Every covered entity (healthcare providers, health plans, and clearinghouses) and every business associate that creates, receives, maintains, or transmits ePHI must conduct a risk assessment. That includes small and solo practices — there is no size exemption.

How often is a HIPAA risk assessment required?

HIPAA requires the analysis to be conducted and kept current, rather than on a single fixed date. In practice that means reviewing it at least once a year and again after any significant change — adopting a new EHR, opening a location, a merger or acquisition, or following a security incident.

How to complete a HIPAA risk assessment (step by step)

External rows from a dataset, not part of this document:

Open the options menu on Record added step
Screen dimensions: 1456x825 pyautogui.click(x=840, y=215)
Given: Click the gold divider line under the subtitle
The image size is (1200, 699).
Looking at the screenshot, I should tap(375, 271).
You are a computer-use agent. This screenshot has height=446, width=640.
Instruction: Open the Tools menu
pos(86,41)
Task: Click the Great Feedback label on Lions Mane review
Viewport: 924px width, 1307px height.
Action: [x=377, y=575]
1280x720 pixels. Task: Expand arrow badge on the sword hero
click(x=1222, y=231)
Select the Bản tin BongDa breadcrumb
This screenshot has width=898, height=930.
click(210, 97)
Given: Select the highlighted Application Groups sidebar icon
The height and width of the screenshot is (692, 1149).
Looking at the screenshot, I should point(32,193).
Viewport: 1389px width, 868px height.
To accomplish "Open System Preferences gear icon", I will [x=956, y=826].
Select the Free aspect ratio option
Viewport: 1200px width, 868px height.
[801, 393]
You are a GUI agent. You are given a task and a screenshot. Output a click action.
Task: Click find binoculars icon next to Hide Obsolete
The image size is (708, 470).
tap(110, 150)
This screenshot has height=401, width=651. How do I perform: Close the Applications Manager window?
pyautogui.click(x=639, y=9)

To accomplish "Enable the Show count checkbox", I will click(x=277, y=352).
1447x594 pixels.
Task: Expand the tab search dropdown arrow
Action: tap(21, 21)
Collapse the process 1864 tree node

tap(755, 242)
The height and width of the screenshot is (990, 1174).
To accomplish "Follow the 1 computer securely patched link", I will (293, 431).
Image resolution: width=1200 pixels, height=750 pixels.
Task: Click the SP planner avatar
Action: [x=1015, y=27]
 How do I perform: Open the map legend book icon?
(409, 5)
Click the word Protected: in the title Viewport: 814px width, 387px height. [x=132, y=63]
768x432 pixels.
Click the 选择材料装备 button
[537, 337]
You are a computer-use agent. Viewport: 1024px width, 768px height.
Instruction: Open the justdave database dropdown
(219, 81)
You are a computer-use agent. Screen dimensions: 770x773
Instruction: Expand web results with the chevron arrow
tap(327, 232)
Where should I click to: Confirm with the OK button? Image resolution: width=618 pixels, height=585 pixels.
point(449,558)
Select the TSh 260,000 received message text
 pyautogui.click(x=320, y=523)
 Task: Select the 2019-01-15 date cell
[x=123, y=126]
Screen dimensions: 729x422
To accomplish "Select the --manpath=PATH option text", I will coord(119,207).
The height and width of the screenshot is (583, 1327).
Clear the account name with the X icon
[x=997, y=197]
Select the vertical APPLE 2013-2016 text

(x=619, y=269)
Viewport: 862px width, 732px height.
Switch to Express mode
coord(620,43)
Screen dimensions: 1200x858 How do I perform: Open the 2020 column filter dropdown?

  1. Inventory your ePHI. Map every place ePHI is created, received, stored, or transmitted — devices, servers, cloud apps, email, and paper-to-digital workflows.
  2. Identify threats and vulnerabilities. Consider human, natural, and technical threats to each system that touches ePHI.
  3. Assess current safeguards. Review your Administrative, Physical, and Technical safeguards and note where controls are missing or incomplete.
  4. Determine likelihood and impact. Rate the risk of each threat/vulnerability pair so you can prioritize.
  5. Document and remediate. Record findings, assign a risk level, and build a remediation plan — then track it to completion.
  6. Review and update. Revisit the assessment at least annually and after major changes.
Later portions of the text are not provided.